Rosser grew up in Long Island, New York. He flew for an airline in the Northeast for 15 years. At Florida Institute of Technology, a private school in Melbourne, Florida, he was a department undergraduate division director in the College of Aeronautics and held other positions. “As much as we tried to like Florida, we never fell in love with living there,” he said.

When an opportunity opened at MTSU, he applied and interviewed in February 2020. En route to his eventual hiring, the coronavirus pandemic happened.

“The opportunity here was a motivator,” he said. “I had done quite a bit at FIT. My next steps would have been associate dean or dean. I did not see myself there. It was time for a change, doing something different. … There were no delays in being hired (at MTSU); everything went through smoothly. We love the (Murfreesboro) area and love where life has brought us.”

A love of outdoors

Away from campus, Rosser loves to fly (trips out of the Smyrna, Tennessee, Airport are proof) and he and wife Lynn, who interned with Acadia National Park in Bar Harbor, Maine, truly love the great outdoors. They hike, kayak and he is scuba-certified.

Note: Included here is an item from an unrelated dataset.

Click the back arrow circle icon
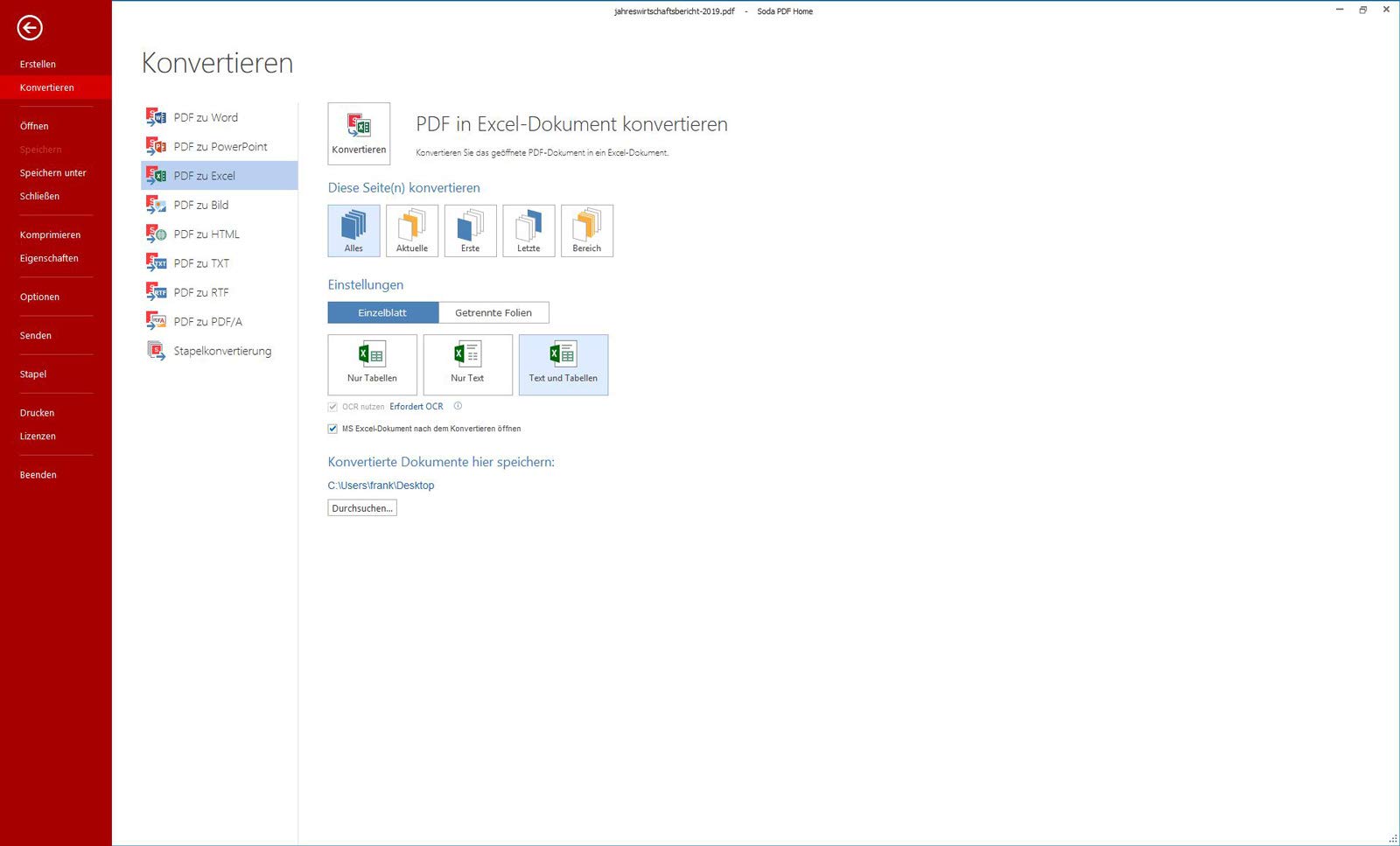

They are avowed tent campers, and have already discovered Cedars of Lebanon, Rock Island, Edgar Evins and other Tennessee State Parks.

Daughter Kristen Rosser, 30, followed her father’s path and is a flight instructor in Salt Lake City, Utah. Daughter Katie Shaffer, 28, awaits the results of a background check for a job with the State Department in Washington, D.C.

Rosser’s also building an airplane from a manufactured kit “in my garage. I’m a couple of years from having it done. I’ve never undertaken anything like this. It’s a daunting project, but felt it was very doable and I’m up to my eyeballs in aluminum in my garage.”